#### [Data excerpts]
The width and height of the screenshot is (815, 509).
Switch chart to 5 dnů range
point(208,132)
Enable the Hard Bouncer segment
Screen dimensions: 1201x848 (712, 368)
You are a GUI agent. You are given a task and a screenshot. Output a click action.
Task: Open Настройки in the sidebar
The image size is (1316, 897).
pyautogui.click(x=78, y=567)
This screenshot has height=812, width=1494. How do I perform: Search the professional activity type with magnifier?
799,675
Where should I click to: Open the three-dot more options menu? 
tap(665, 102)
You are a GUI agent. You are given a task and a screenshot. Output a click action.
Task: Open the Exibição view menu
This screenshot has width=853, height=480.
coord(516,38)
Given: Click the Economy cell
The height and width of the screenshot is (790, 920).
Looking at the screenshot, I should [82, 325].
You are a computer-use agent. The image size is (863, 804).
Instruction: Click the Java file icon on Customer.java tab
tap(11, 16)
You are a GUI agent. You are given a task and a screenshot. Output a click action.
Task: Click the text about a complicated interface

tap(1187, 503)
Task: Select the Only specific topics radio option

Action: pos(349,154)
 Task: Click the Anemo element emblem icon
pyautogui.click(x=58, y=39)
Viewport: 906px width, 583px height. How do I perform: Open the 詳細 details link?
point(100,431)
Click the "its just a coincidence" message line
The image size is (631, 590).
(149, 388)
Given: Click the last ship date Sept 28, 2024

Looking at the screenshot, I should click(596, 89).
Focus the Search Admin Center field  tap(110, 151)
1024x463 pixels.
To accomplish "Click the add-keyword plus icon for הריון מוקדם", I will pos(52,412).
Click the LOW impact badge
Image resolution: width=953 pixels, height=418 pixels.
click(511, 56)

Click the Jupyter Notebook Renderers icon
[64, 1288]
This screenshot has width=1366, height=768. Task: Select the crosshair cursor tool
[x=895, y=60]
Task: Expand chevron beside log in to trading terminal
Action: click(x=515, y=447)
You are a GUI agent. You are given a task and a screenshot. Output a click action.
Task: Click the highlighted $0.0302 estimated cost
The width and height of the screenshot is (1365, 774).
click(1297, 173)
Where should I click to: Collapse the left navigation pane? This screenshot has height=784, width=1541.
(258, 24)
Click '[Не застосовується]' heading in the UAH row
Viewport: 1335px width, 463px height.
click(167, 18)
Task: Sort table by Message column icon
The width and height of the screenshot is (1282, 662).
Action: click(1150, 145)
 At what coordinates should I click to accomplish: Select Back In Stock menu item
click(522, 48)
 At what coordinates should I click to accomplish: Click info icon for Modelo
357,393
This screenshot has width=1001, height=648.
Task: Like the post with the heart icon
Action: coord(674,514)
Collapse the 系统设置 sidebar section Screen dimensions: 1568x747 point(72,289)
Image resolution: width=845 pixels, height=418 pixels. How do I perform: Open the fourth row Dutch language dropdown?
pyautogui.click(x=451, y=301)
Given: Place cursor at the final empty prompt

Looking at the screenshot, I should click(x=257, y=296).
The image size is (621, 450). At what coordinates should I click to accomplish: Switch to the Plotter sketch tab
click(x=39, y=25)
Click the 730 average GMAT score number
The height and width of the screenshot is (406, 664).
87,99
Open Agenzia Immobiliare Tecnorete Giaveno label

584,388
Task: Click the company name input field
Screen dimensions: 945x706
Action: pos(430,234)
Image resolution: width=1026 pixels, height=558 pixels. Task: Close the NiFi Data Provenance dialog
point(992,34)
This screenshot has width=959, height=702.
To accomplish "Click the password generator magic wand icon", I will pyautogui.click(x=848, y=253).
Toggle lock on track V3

#### [YOUR ASSIGNMENT]
How many lines in the records hold the string "field"? Answer with only that number.

#### [THE ANSWER]
2